Could you restate word for word every line of the records below, from the first one to the one holding "Open the three-dot more options menu"?

─── Data supplied ───

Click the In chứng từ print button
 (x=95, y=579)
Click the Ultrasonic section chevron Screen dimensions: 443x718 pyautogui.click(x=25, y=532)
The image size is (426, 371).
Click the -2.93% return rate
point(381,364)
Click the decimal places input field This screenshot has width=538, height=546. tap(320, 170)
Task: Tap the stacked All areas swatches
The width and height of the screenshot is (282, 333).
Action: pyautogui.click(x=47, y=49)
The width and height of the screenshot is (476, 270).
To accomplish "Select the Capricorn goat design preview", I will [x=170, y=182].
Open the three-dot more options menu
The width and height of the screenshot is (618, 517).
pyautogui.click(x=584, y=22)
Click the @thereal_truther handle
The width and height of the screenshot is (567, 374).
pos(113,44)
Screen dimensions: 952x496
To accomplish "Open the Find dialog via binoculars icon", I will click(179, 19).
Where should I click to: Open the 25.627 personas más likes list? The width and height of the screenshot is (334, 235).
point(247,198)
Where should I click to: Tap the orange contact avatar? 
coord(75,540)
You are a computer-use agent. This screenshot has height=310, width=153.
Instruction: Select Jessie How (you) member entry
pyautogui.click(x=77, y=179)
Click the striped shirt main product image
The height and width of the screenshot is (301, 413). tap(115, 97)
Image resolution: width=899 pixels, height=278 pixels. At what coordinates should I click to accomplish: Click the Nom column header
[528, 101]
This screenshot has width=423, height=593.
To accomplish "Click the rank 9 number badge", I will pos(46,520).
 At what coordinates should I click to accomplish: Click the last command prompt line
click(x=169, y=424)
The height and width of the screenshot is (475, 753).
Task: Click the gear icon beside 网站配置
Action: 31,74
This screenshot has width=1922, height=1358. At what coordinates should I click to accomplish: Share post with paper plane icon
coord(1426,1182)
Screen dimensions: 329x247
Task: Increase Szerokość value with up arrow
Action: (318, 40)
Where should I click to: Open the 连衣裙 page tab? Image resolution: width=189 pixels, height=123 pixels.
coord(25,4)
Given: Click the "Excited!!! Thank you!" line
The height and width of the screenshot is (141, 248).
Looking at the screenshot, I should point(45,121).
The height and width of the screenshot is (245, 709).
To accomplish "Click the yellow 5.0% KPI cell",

───

Solved exercise —
Click the In chứng từ print button
 (x=95, y=579)
Click the Ultrasonic section chevron Screen dimensions: 443x718 pyautogui.click(x=25, y=532)
The image size is (426, 371).
Click the -2.93% return rate
point(381,364)
Click the decimal places input field This screenshot has width=538, height=546. tap(320, 170)
Task: Tap the stacked All areas swatches
The width and height of the screenshot is (282, 333).
Action: pyautogui.click(x=47, y=49)
The width and height of the screenshot is (476, 270).
To accomplish "Select the Capricorn goat design preview", I will [x=170, y=182].
Open the three-dot more options menu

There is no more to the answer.